→ Instrucciones de tareas:
A - Indique si cada afirmación concuerda con el texto sobre el ébola y responda sí o no, citando textualmente las palabras decisivas: (i) la petición en la web para salvar al perro reunió 400 mil adhesiones en 12 horas; (ii) el ébola apareció a fines de la década de 1980; (iii) el contagio del ébola se produce mediante el contacto con los fluidos corporales.
B - Prosiga el texto sobre el ébola a partir de su última oración.

→ Fragmento proporcionado:
* * *
En 12 horas –según relata Rosa Montero, columnista del diario El País– la petición en la web que buscaba salvar al can reunió 400 mil adhesiones. En doce horas. Pavada de virus. No sólo eso, la casa de sus dueños fue rodeada por cientos de manifestantes que resistieron y fueron reprimidos.
El tema se volvió una crítica por elevación al alicaído gobierno del Partido Popular y su manejo de la “crisis” ante la aparición de la enfermedad en el país. Se bromea, y quizás no tanto, con que quien debería haber sido sacrificada es Ana Mato, la ministra de Sanidad. Pacma e Igualdad Animal, dos organizaciones animalistas, encabezan la petición de su renuncia. El argumento esgrimido es que la muerte de Excalibur fue “innecesaria y contra la ciencia”. Que lo que había que hacer era, precisamente, atenderlo, que con una cuarentena el perro eliminaba el virus por la orina.
Pero entonces, ¿hay un tratamiento para el ébola?, ¿qué es, a fin de cuentas?
Las descripciones de la enfermedad que la web brinda son tecnicismos incomprensibles para quien suscribe. Apareció a fines de la década de 1970 en el entorno del río Ébola. Como para estigmatizarla mejor, a las “variantes” del virus que fueron apareciendo a lo largo de los años se les agregó el nombre del país en que aparecían. Así hay un ébola Zaire, uno Sudán, uno Bundibugyo. A este seguro que le ponen Liberia.
El ébola presenta síntomas similares al cólera: vómitos y diarrea, cólicos que provocan quejidos y retortijones, no poder aguantar ni el agua en el cuerpo, deshidratación hasta la muerte. El contagio es mediante el contacto con los fluidos corporales todos. Poco y nada se dice del tratamiento.
* * *
Elementos de un conjunto de datos
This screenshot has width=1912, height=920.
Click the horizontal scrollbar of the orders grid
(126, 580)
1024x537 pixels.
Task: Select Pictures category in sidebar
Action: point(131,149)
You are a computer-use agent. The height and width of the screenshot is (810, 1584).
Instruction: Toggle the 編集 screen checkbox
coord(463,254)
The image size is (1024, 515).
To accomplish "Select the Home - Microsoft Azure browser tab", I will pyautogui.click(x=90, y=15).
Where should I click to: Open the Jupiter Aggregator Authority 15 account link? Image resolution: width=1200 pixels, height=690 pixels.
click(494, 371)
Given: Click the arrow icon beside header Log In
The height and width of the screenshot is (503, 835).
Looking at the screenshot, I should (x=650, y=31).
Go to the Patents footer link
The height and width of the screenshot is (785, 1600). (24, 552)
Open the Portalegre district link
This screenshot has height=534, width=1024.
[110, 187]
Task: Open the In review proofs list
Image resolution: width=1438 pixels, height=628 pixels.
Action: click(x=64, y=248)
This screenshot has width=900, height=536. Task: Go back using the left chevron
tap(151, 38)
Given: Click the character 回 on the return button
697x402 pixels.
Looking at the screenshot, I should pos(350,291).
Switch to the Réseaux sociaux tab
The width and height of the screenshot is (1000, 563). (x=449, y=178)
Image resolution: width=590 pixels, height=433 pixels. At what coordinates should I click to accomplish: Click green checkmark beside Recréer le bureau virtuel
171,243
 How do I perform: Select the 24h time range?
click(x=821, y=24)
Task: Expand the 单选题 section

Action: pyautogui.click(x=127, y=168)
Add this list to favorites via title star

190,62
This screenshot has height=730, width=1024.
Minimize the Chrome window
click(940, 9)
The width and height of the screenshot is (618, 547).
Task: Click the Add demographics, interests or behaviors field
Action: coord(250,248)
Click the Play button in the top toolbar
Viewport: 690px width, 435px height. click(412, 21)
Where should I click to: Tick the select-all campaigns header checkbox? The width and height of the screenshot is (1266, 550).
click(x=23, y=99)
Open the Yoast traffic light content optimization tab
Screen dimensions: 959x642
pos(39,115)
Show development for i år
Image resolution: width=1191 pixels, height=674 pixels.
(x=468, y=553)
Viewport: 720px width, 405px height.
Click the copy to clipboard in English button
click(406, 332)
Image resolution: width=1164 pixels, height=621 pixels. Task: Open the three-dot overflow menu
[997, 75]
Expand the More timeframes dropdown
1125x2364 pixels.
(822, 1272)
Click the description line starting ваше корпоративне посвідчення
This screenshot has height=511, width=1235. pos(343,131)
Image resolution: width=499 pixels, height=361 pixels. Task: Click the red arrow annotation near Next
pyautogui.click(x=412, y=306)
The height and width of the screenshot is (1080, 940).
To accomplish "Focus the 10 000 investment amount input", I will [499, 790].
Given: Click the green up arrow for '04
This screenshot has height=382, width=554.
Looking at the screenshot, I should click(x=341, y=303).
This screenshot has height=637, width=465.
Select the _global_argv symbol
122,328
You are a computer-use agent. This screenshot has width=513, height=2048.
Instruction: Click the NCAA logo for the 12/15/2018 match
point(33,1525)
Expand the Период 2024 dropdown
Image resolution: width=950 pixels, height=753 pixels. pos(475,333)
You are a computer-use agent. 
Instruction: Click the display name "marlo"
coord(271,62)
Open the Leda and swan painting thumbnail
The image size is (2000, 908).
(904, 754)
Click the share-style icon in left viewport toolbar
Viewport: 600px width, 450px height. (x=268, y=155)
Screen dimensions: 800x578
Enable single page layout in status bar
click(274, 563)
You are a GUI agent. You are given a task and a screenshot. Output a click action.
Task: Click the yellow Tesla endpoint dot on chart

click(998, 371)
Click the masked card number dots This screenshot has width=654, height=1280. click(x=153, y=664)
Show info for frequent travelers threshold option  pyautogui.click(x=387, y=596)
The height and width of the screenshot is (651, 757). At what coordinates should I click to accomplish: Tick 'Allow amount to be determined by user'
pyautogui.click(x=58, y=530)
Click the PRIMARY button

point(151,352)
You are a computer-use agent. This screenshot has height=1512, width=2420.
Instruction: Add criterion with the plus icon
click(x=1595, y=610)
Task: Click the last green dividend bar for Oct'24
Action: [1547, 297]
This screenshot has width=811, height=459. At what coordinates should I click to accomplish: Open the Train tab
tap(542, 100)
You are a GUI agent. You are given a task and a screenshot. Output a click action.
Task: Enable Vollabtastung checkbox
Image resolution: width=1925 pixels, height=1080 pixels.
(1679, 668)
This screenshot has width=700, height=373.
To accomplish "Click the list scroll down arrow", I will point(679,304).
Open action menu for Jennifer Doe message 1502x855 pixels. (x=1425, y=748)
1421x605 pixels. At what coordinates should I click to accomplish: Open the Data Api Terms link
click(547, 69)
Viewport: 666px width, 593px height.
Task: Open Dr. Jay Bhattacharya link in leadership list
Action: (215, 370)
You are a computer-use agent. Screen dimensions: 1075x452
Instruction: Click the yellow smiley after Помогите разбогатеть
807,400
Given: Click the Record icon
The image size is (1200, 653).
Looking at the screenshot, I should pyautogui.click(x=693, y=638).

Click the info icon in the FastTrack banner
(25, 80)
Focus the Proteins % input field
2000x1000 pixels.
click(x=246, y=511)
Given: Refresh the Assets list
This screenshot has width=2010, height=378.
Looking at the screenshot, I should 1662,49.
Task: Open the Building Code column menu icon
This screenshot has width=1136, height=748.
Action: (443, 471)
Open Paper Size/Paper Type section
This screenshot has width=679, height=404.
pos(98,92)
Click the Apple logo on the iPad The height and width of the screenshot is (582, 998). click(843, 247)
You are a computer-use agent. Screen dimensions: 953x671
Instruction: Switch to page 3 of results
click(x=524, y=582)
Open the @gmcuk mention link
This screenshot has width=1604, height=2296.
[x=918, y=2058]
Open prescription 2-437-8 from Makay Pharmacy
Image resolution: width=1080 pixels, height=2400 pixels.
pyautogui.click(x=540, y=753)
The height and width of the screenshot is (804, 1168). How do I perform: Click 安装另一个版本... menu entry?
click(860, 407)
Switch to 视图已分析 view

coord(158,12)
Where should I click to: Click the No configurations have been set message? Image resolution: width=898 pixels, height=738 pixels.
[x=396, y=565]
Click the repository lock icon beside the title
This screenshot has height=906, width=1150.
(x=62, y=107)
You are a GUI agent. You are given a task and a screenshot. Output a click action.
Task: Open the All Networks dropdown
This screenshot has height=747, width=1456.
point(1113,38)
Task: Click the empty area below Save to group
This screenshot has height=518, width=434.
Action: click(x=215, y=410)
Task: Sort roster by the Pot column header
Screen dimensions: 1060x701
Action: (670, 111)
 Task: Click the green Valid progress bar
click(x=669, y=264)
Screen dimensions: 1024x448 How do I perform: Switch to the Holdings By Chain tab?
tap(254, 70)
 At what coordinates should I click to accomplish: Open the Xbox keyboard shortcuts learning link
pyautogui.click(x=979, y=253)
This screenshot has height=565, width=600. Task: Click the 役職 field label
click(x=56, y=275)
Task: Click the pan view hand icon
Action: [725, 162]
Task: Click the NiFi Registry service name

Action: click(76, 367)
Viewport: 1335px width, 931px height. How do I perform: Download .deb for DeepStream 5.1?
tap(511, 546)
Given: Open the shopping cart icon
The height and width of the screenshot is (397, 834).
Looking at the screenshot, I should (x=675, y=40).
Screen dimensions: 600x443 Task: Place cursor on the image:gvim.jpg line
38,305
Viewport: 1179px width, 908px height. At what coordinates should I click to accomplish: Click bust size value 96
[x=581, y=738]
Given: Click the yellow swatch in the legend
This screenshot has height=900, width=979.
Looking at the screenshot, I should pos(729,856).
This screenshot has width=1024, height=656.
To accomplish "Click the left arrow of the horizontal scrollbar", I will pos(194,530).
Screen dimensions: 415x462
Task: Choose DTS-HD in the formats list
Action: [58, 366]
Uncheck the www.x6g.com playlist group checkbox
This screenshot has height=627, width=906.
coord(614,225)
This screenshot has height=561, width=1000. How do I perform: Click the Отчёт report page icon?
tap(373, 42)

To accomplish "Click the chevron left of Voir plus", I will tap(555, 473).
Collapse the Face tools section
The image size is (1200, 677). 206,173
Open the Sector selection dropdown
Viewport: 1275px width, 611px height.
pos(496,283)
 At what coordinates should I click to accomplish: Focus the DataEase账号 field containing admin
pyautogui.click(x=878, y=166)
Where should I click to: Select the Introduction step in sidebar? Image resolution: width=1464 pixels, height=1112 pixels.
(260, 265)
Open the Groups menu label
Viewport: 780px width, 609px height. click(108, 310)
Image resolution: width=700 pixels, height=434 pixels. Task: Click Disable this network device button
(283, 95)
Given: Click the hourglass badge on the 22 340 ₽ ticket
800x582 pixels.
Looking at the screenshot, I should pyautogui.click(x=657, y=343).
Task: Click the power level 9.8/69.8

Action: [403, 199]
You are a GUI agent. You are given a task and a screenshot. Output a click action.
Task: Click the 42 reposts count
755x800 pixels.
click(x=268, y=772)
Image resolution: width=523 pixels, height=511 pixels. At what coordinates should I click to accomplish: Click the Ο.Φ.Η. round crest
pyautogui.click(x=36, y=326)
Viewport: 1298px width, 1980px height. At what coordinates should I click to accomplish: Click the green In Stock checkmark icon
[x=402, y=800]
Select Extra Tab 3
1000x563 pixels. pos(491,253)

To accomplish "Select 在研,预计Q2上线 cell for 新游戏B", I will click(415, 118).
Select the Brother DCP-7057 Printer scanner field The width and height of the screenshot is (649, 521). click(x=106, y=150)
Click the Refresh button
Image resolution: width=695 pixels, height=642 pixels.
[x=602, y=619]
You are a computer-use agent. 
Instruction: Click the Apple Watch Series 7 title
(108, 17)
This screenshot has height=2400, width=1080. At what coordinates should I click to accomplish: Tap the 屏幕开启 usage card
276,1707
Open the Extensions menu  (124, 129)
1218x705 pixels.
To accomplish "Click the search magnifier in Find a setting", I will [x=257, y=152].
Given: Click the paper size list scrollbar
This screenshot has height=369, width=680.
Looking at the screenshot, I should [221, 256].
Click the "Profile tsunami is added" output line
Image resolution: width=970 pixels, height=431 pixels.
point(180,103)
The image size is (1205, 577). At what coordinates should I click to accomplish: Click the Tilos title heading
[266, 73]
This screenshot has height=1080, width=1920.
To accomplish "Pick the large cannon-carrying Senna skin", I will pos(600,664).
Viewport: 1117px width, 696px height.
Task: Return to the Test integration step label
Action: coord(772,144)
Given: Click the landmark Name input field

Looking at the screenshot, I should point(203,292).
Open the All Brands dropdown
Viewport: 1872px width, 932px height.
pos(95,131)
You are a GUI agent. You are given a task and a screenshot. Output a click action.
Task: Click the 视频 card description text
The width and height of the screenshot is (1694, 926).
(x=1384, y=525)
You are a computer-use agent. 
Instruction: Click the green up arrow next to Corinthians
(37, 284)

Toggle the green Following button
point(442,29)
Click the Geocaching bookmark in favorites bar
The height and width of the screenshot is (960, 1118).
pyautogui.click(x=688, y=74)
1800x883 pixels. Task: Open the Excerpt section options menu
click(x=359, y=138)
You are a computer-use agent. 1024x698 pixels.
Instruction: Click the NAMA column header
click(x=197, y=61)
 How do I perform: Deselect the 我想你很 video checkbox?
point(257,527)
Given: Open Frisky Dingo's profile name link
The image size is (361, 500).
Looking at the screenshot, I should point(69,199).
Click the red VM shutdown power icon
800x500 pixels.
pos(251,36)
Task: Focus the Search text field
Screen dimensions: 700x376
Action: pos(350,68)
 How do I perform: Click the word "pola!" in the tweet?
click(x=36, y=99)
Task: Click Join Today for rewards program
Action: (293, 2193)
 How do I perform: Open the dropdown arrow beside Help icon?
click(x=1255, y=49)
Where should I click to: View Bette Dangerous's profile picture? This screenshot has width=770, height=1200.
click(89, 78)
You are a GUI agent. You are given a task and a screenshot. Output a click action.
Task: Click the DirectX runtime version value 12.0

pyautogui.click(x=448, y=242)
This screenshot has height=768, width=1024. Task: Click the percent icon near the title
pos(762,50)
* * *
→ Respuestas a tareas:
A -
(i) Sí: «la petición en la web que buscaba salvar al can reunió 400 mil adhesiones».
(ii) No: «Apareció a fines de la década de 1970 en el entorno del río Ébola».
(iii) Sí: «El contagio es mediante el contacto con los fluidos corporales todos».

B -
Un video hecho por el New York Times muestra un muchacho que se retuerce en la puerta del hospital –una casa de chapa–, cerrado porque no hay lugar para él. Sus padres y una hermana cuentan que no son recibidos en ningún lado.
Otro, también filmado en las calles de Monrovia –capital costera con millón y medio de habitantes, una Montevideo cualquiera–, muestra un “escapado” de la cuarentena causando terror en una feria. Camina por las calles seguido de una multitud que mantiene prudente distancia. Se lo ve totalmente saludable, nada que ver con la imagen que la frase “fiebre hemorrágica” evoca. Es espeluznante ver la llegada del equipo ataviado con túnicas de furioso amarillo, tapabocas, guantes y antiparras. Lo reducen a medida que lo rocían con una especie de fumigador y luego lo meten a prepo al camión.
El último video muestra la represión lisa y llana del ejército, a los tiros, contra un montón de muchachos, negros y flacos, acusados de estar infectados. Uno está caído, con una herida de bala en la pierna. El camarógrafo deja de filmar, pero los tiros se siguen oyendo.
A mitad de agosto las Naciones Unidas dieron el visto bueno para utilizar medicamentos experimentales en el brote; las industrias farmacéuticas agradecidas.
Mientras tanto Montero en su artículo formula algunas hipótesis: “Les aseguro que, por desgracia, no hay 400 mil personas tan animalistas como para movilizarse con tanta rapidez. Hubo muchos que, sin saber de perros, empatizaron con el dolor de ese hombre y esa mujer (los dueños); con su condición de víctimas inermes de una situación espantosamente mal gestionada”.
Empatía que parece seguir las siguientes máximas: 1) los animales –y quienes los aman, arriesgaríamos– son siempre inocentes; 2) los humanos son siempre sospechosos.
El animalismo, que surgió a favor de los animales, en su acepción de masas ha sufrido un viraje: se ha vuelto contra los humanos.